Le Pentagone a attribué à Boeing le méga-contrat évalué à plus de 30 milliards de dollars, portant sur 179 appareils ravitailleurs pour l'Armée de l'air américaine. EADS est donc battu à l'issue d'un feuilleton politico-écono-juridique long d'une dizaine d'années. En Midi-Pyrénées, les réactions n'ont pas tardé.

« Déçu et perplexe. » Louis Gallois, président exécutif d'EADS, a livré son ressenti ce vendredi matin après la décision du Pentagone. L'avionneur européen encaisse là un revers. Son dossier avait pourtant du poids avec la version militaire de son A330, appareil déjà en activité.

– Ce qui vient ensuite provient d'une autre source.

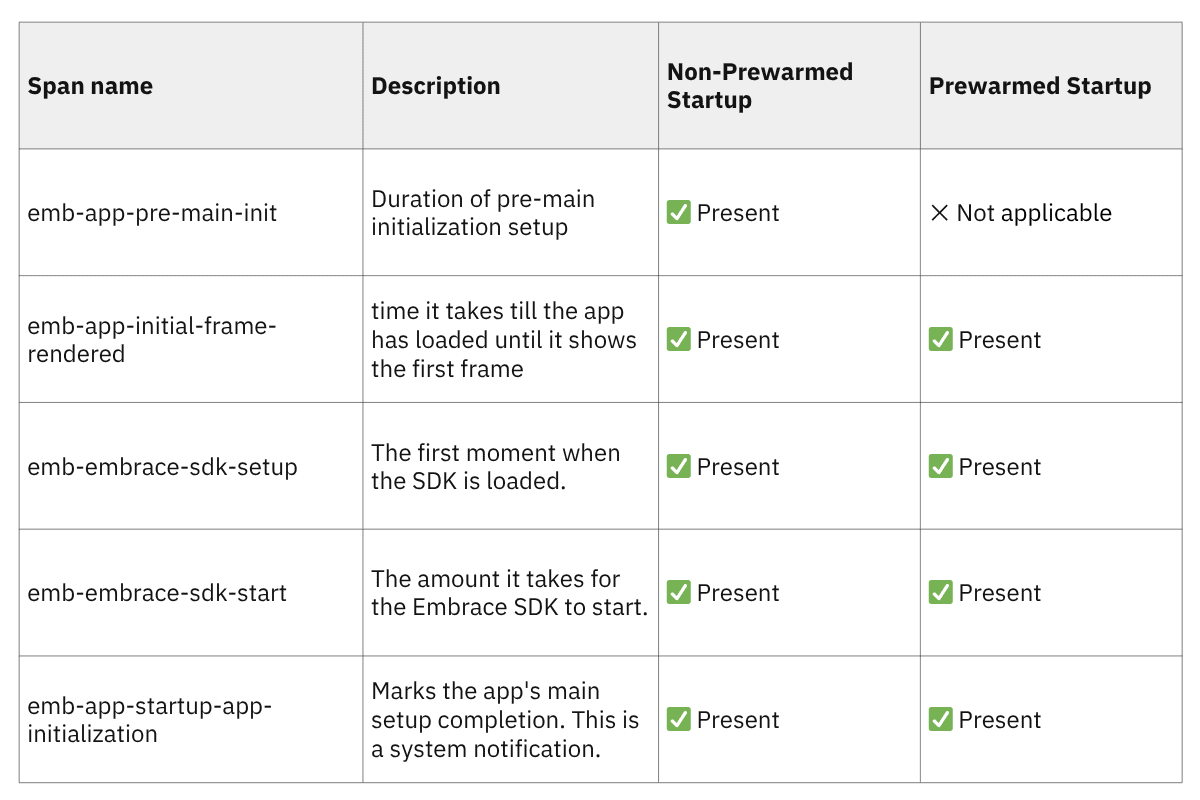Click green checkmark for emb-app-initial-frame-rendered Non-Prewarmed Startup
This screenshot has width=1200, height=800.
679,340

EADS, désigné favori par de nombreux analystes, avait annoncé la création de 48.000 emplois sur le territoire américain pour assurer en Alabama l'assemblage de l'appareil et revu ses prix à la baisse. Il s'agissait selon EADS « du seul véritable avion-ravitailleur déjà en activité ».

Boeing avançait lui un modèle qui n'a encore jamais volé, dérivé du B767, annoncé plus petit et moins gourmand en carburant que l'Airbus. L'avionneur américain estime que ce programme soutiendra 50 000 emplois, essentiellement dans ses usines de Seattle. Il a remporté la compétition « haut la main » selon le secrétaire adjoint à la Défense, assurant que la commande avait été attribuée au terme d'un processus de sélection « équitable, ouvert et transparent ». Le Pentagone a estimé que malgré l'offre financièrement agressive d'EADS, le coût d'exploitation des Boeing serait moindre. S'estimant « déçu et inquiet », EADS a souligné qu'il ne s'agissait que « d'une opportunité parmi beaucoup d'autres ».

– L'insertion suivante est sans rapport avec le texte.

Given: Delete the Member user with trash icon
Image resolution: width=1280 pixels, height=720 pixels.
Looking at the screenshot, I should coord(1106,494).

"L'illusion d'une compétition"

Député UMP du Tarn et président de la fondation d'entreprise Prometheus (qui vise à encourager les secteurs économiques stratégiques français), Alain Carayon estimait il y a quelques jours qu'EADS allait « concourir pour l'honneur ». Ce vendredi, il a jugé que « l'échec d'EADS n'est pas celui d'une entreprise mais celui de l'Europe : EADS n'a pas lutté contre Boeing mais contre un État tout entier mobilisé pour gagner, au prix de méthodes ingénieuses et parfois inqualifiables. Trois leçons doivent en être tirées. Diplomatique : l'Amérique n'a pas d'amis quand elle défend ses intérêts nationaux. Commerciale : l'Amérique ne respecte jamais les règles du marché quand celui-ci ne lui garantit pas le succès. Politique : l'Europe des succès industriels majeurs n'existera que lorsqu'elle se débarrassera de ses dogmes économiques libéraux et se dotera de nouveaux outils institutionnels, juridiques et commerciaux adaptés au monde moderne. En clair : d'une vraie politique industrielle commune. »

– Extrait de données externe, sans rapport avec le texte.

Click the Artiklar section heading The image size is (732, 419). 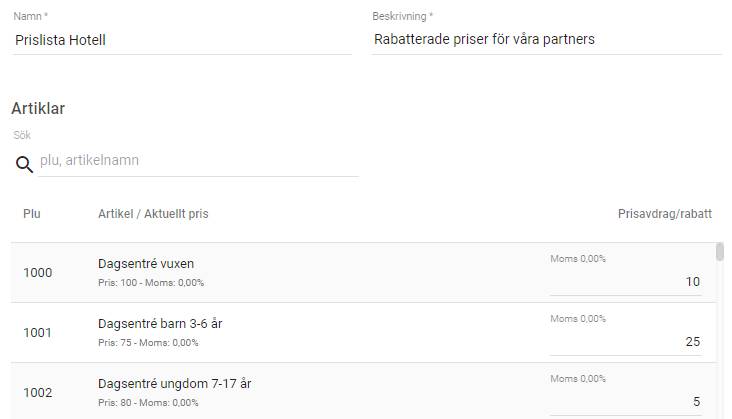tap(38, 108)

« La décision du Gouvernement américain doit pour le moins interroger les autorités françaises et européennes, estime de son côté le président de Région Martin Malvy. Paris et Bruxelles doivent exiger la transparence. Airbus était favori, y compris aux Etats-Unis, pour l'attribution de ce contrat. Je suis, pour ma part, au-delà de la simple perplexité. Quant on voit tous les jours comment s'organise la compétition mondiale, il faut arrêter de nous parler de « la concurrence libre et non faussée ». Les Etats Unis protègent leur industrie. La Chine refuse de mettre son taux de change en discussion. Pendant ce temps, la France perd ses emplois industriels. Près de 20% au cours de la décennie qui vient de s'achever. 9% entre 2008 et 2010. Si l'annonce américaine ne décide pas la France et l'Europe à changer de politique économique, c'est à désespérer de l'avenir. »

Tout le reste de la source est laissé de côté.